SJ– The music was almost done; I’ll say it was three quarters done when the idea came up. The guy from the label, Van Fletcher, is an old friend of mine and my general manager at Universal really kinda saved me by picking up ”Family Man,” allowing myself the paired with someone who really believed in it. With “Black Ribbons” the label that we were on I mean they were nice guys and stuff, but they didn’t know me, they didn’t have a real frame of reference with me. It was lot of like shots in the dark being fired. Originally, “Family Man” was gonna be on another label but Van came in and said: “Come work with me! I would way rather spend money on you guys doing a bunch of videos, instead of spending it on trying to get stuff on country radio that’s never gonna get played.” That set off the fireworks and me and Blake Judd got together and came up with this whole thing. We went in and executed it. Blake and his team executed it so well and I’m excited to see what people think about it. I think that whole “Black Ribbons” crowd will be very into the counterpart piece.
TEN– So…I gotta know what this project is. Will you tell me?
SJ– Maybe…off the record.
*(Editor’s note, Shooter motions for me to turn off the recorder and then proceeds to tell me in great detail about the project. Let me tell you what I can, we are all in for one hell of a ride!)
TEN– What was it like working with Stephen King on ”Black Ribbons?”
SJ– It was awesome! You know I never met him or talked to him on the phone, it was all e-mail. We wrote each other the whole time. It was a really cool experience, man. When I finally got in touch with him, he was into it. We e-mailed back and forth and then all of a sudden one day I got this package with all the parts done and I put it into the album. He was like: “Man, I don’t know what anybody is going to think about this, but I think it’s pretty cool!” And I was like “Alright!” I’m a big fan of him and always have been. Ever since then he has always been incorporated somehow in my stuff. There’s a little bit of “Stephen King” on this thing (“The Other Side”) too. Not him, himself, but there’s definitely a nod to him in this thing. I’m in big fan and of course what he did for me with “Black Ribbons” so, yeah, it’s a little bit like that. I definitely think it’s going to take you by surprise.
TEN– What percent of your songs are autobiographical?
SJ– Probably 99.999%. Pretty much everything I write has to be that way. It’s very rare that I write a song that’s not. The “Black Dog” obviously is not, but I think every other single song on that record is autobiographical. As I have gotten older, it’s become easier for me to be that way. I mean “Put The O Back In Country” is not autobiographical, “Daddy’s Farm” is not true but pretty much everything else on that record was. I saw a thing on Bruce Springsteen one time with that “Promise” movie that came out. He was talking about how when you start writing, you start writing by being driven 100% by your instincts and a lot of times you make missteps as a writer… like you don’t know where to go. As time goes on, the experience starts to take over. As a songwriter, there are songs that I will listen to now or I will be like” Eh, that line was a little…” I didn’t know what else to write so I just threw in a line. But now I feel like I’ve gotten to a place in writing where I am able to kinda tap how I feel and know how it’s supposed to spread out among versus and parts and things like that. I’m really into the art of songwriting and kind of crafting and doing things differently…odd arrangements and things like that but making it feel “normal.” Like with “The Black Dog,” that’s a funny example because I wanted to write a ghost story in a song. I started digging around for like an old Civil War ghost story and I found a website called “themoonlitroad.com” and I went on there. It’s like a modern-day writer’s collective of ghost stories and there was this one story on their called: “The Black Dog” about a miner’s dog that was a ghost, trying to lead people to save the miner. It was so scary in the beginning and then had this heartwarming, sad tale at the end of it and I was like, “That’s perfect!” It took the six months to figure out how to adapt that into a melody and move it along. Some people hate that song. I have some people either love it and I’ve had the like: “I can’t even listen to that fuckin song. It’s too long.” Different breeds of people. But, most of the time otherwise it’s always coming from the experience. I can’t fake something, I can’t write a love song about somebody I don’t love. I can’t write a song about being drunk because I’m broken up with when I haven’t been broken up with someone and being drunk. It always comes from a real place.

══════

* Given instruction 1 *
What is the Spanish translation of this sentence from the songwriting interview: "I’m a big fan of him and always have been."
* Given instruction 2 *
Can you carry the songwriting interview forward from its last line?

* Element lookup records *

══════

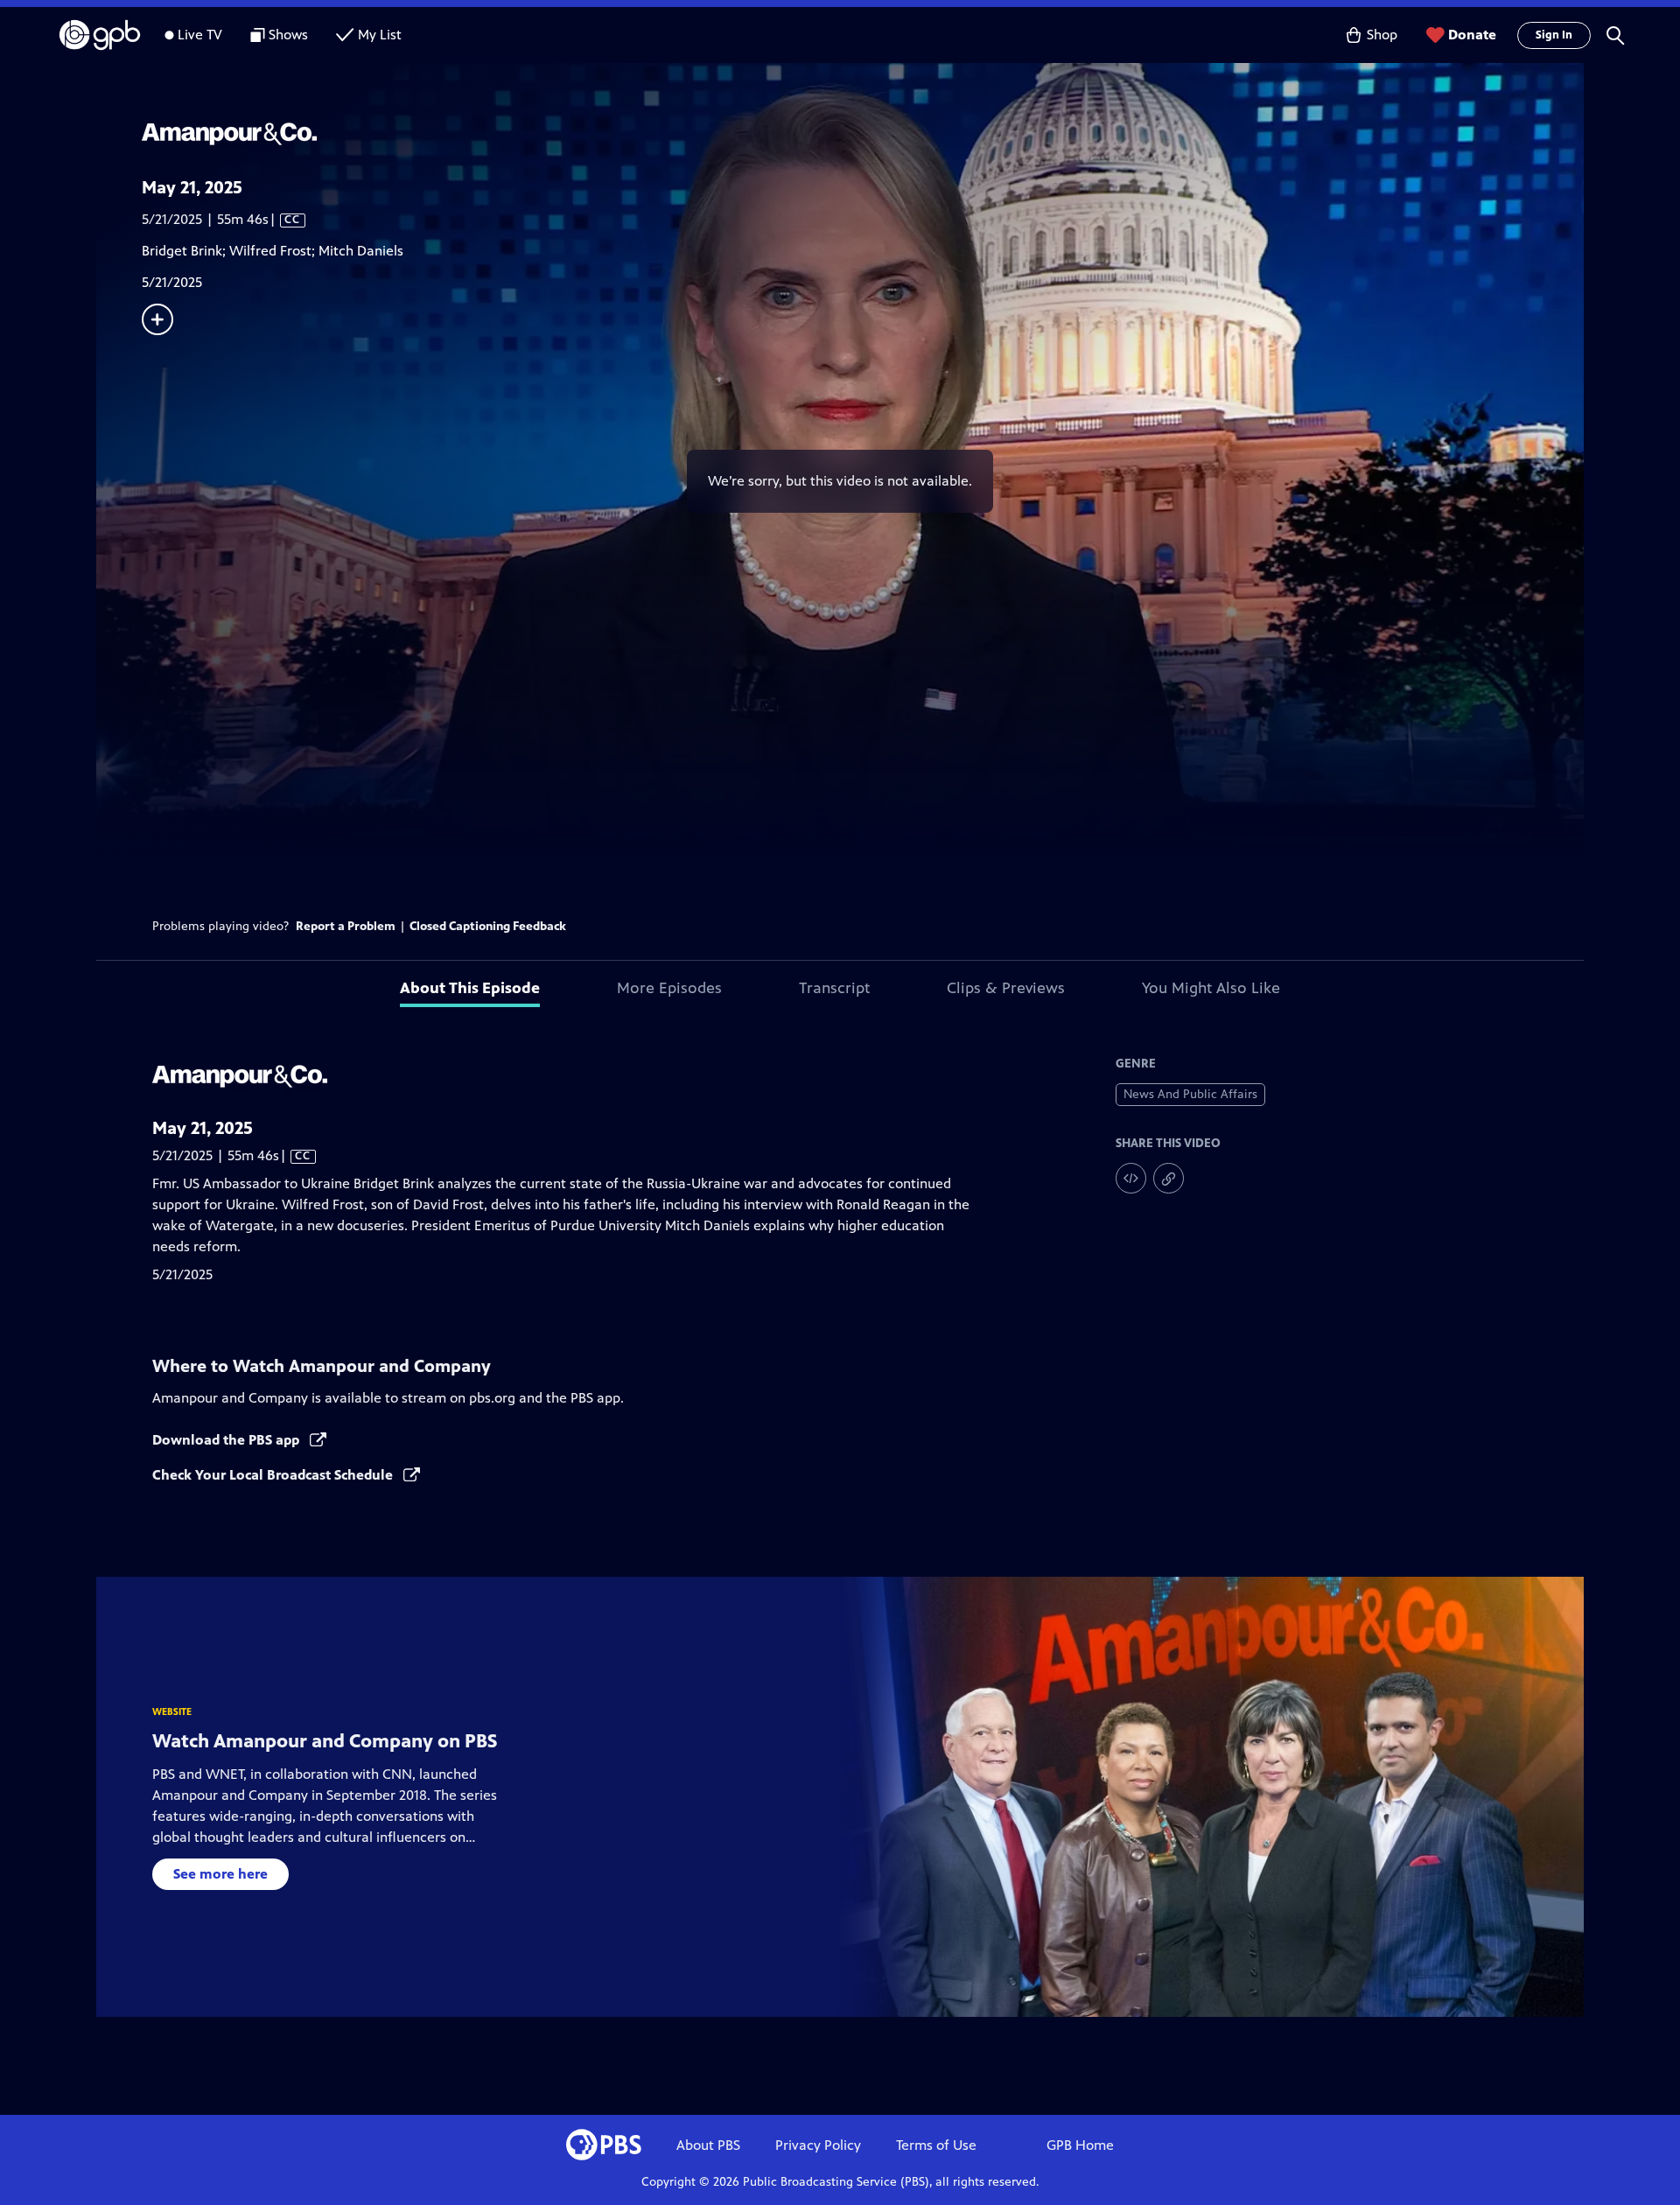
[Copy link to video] (1168, 1178)
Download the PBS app (227, 1440)
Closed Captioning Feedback (488, 926)
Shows (288, 34)
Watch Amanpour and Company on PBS (324, 1741)
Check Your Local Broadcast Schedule (274, 1474)
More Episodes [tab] (669, 988)
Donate (1472, 34)
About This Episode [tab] (470, 988)
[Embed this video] (1131, 1178)
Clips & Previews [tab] (1006, 988)
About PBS (708, 2145)
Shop (1382, 34)
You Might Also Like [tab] (1211, 988)
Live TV (200, 34)
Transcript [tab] (834, 988)
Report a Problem (346, 926)
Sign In (1554, 35)
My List (380, 34)
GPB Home (1080, 2145)
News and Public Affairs (1190, 1094)
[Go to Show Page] (863, 134)
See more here (220, 1874)
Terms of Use (936, 2145)
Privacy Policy (818, 2145)
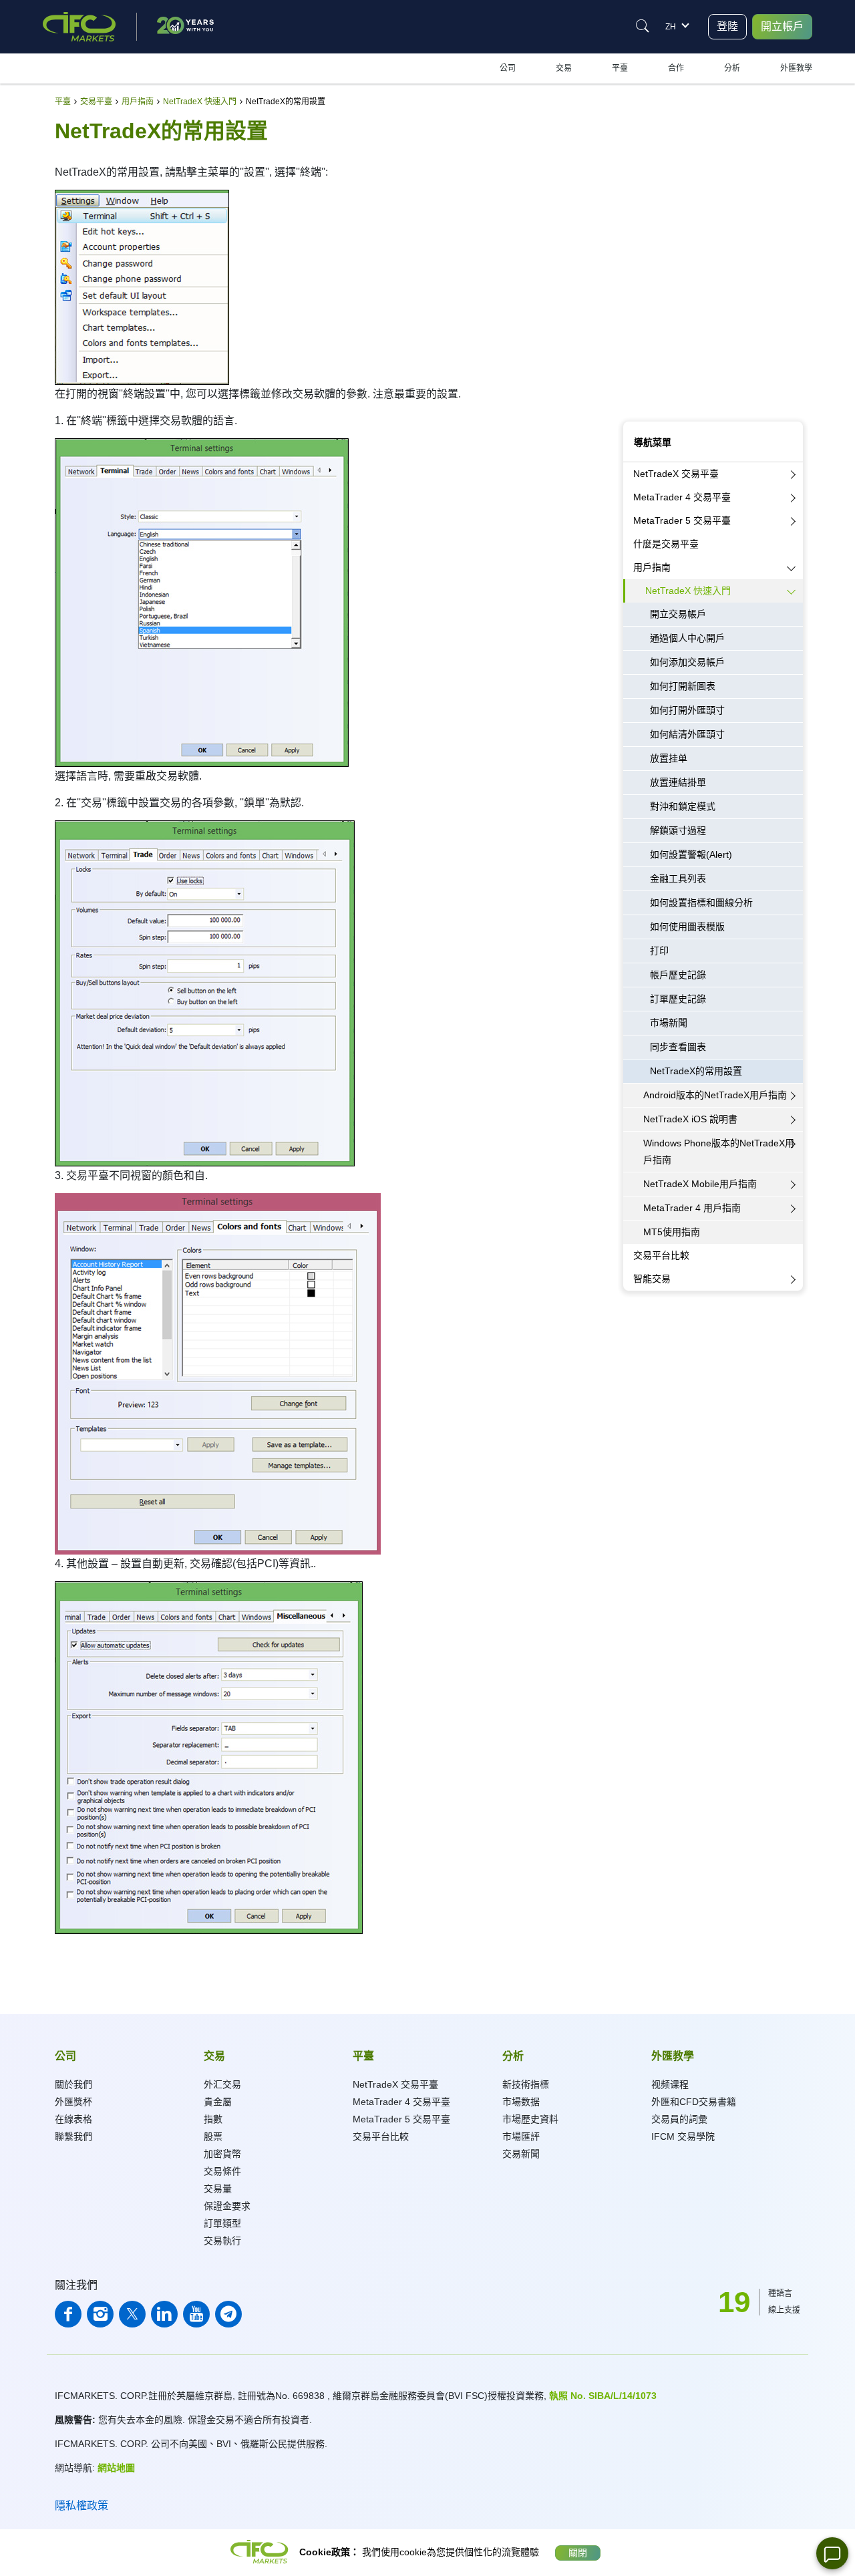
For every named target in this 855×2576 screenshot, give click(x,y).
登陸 (727, 26)
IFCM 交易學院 (683, 2136)
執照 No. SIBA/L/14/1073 (603, 2395)
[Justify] (643, 26)
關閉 (577, 2552)
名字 (631, 207)
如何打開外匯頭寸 (687, 710)
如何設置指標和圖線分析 (701, 902)
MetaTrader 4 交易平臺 (682, 497)
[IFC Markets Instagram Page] (100, 2314)
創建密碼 (639, 299)
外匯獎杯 (73, 2101)
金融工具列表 (678, 878)
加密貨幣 (222, 2153)
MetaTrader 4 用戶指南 (692, 1207)
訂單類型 (222, 2223)
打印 (659, 950)
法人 (684, 168)
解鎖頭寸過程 (678, 830)
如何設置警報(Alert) (691, 854)
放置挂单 (668, 758)
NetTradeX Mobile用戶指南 (700, 1183)
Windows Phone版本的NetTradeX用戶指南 (718, 1151)
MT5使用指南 (671, 1232)
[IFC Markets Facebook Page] (68, 2314)
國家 (631, 330)
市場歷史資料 (530, 2119)
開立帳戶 (782, 26)
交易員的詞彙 (679, 2119)
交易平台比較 (661, 1255)
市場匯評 (521, 2136)
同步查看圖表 (678, 1046)
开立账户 (713, 408)
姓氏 (631, 238)
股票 (213, 2136)
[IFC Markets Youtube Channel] (196, 2314)
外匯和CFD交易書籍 (693, 2101)
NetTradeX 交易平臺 (676, 473)
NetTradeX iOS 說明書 (690, 1119)
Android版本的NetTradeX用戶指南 (715, 1095)
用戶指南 (652, 567)
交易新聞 (521, 2153)
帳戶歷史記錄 (678, 974)
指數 (213, 2119)
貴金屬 (218, 2101)
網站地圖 (116, 2467)
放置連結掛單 (678, 782)
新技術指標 (525, 2084)
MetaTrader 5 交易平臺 (682, 520)
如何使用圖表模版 (687, 926)
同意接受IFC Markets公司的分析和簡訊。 (697, 391)
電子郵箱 (639, 268)
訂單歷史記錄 (678, 998)
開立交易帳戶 (678, 614)
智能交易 (652, 1278)
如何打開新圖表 (682, 686)
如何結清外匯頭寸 (687, 734)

══════

* Result 1 *
Soy un gran fan de él y siempre lo he sido.

* Result 2 *
TEN– How did you come up with the concept for your video for the song “The Real Me?”
SJ– That was all Blake Judd’s idea. We were going to go shoot three videos, one of them was ”The Black Dog” but we got into it and it was the third one we were shooting and we were like “OK, this is way too ambitious. Let’s step back from this; we don’t have the money for this.” Blake and I did the “Outlaw You” video together and we were going to go tackle a couple more. One of them was going to be “The Deed & The Dollar.” I had the idea for that, the concept of that. He had an idea for “The Real Me” about how we were all going to be in this church with the snake handlers and I loved it, man. He pulled that whole video off for zero dollars! That video with all those people cost zero dollars! My mom saw that video and was like: “What were you on?” (Laughs) “It’s Blake’s fault mom!” I said.
TEN– I like the fact that you’re up there in front of the congregation…
SJ– Yeah, I’m up there singing about what a bad person I am and everybody is saying yeah I’m a bad person too.
TEN– Yeah, and they’re looking at each other and some are lusting after one another and whatnot and you’re standing up there like “Don’t judge me!”
SJ– That was Blake’s whole thing. I love our friendship because he and I are a real team. It’s been just awesome to meet somebody like that and just dive off that cliff with somebody as a partner whose focus is just makin visual things. We kinda helped each other out because he had been doin videos with tons of awesome underground bands and EPKs. I got him into my thing, and then Van met him on the Bucky (Covington) video. By the time it came for us to do our opus, we were geared up, ready to go and had a support team.
TEN– It was cool to see the guy playing the preacher do his thing and then kinda nods to you to get up and do your thing.
SJ– That dude is a singer in one of the coolest bands ever that has walked the earth. Their called The Legendary Shack Shakers and they’re from Kentucky. They’ve been around for a long time…lower Broadway scene like before Hank 3 was around. Joe Buck was in their band. The guy’s name is Col. JD Wilkes and he also has another band with his wife called The Dirt Daubers, which is another fantastic, fuckin band. He and Blake are tight and it was a real honor to get to have him in that video. It was a lot of fun.
TEN– Your song “The Deed & The Dollar” has a very heartfelt vibe to it. I think a lot of people including myself can relate to it.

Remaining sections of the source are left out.